## RECORDS PROVIDED
※

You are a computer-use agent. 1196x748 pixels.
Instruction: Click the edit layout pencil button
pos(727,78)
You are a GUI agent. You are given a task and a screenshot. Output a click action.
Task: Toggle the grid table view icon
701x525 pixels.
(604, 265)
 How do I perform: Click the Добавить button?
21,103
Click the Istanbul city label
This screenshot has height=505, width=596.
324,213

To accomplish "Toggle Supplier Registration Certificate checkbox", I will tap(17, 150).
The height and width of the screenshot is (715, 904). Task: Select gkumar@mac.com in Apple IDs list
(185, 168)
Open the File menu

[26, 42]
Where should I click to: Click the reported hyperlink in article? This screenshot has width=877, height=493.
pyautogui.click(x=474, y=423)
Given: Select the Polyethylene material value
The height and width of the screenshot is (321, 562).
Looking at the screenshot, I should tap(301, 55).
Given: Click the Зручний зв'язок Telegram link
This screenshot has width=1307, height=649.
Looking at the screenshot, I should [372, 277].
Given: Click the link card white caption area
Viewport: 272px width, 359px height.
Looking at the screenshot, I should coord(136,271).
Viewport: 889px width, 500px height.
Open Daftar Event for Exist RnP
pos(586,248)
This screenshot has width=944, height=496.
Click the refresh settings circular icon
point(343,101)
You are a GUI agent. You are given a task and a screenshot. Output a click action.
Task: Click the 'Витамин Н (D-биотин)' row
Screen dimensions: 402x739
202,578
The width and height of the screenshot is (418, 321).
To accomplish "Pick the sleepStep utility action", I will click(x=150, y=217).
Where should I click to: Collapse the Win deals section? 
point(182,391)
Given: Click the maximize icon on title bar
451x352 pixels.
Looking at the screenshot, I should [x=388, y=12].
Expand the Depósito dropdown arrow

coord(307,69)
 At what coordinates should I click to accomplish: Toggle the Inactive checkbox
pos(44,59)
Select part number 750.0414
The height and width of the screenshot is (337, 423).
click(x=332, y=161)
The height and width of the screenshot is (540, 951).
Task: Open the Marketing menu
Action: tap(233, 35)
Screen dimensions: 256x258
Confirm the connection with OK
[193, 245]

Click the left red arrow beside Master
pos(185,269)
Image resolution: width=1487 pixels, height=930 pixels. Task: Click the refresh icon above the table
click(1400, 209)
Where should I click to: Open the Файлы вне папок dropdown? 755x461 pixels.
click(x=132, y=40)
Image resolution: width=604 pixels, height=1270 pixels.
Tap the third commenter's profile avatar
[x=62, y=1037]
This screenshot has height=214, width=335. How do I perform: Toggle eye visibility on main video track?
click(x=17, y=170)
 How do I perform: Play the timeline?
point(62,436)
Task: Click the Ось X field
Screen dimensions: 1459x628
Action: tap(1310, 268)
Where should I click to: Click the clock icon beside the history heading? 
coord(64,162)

※

## WORK REQUIRED
Give the number of lines that hold the word "will" in these records, with nothing added.

## RESPONSE TO THIS EXERCISE
2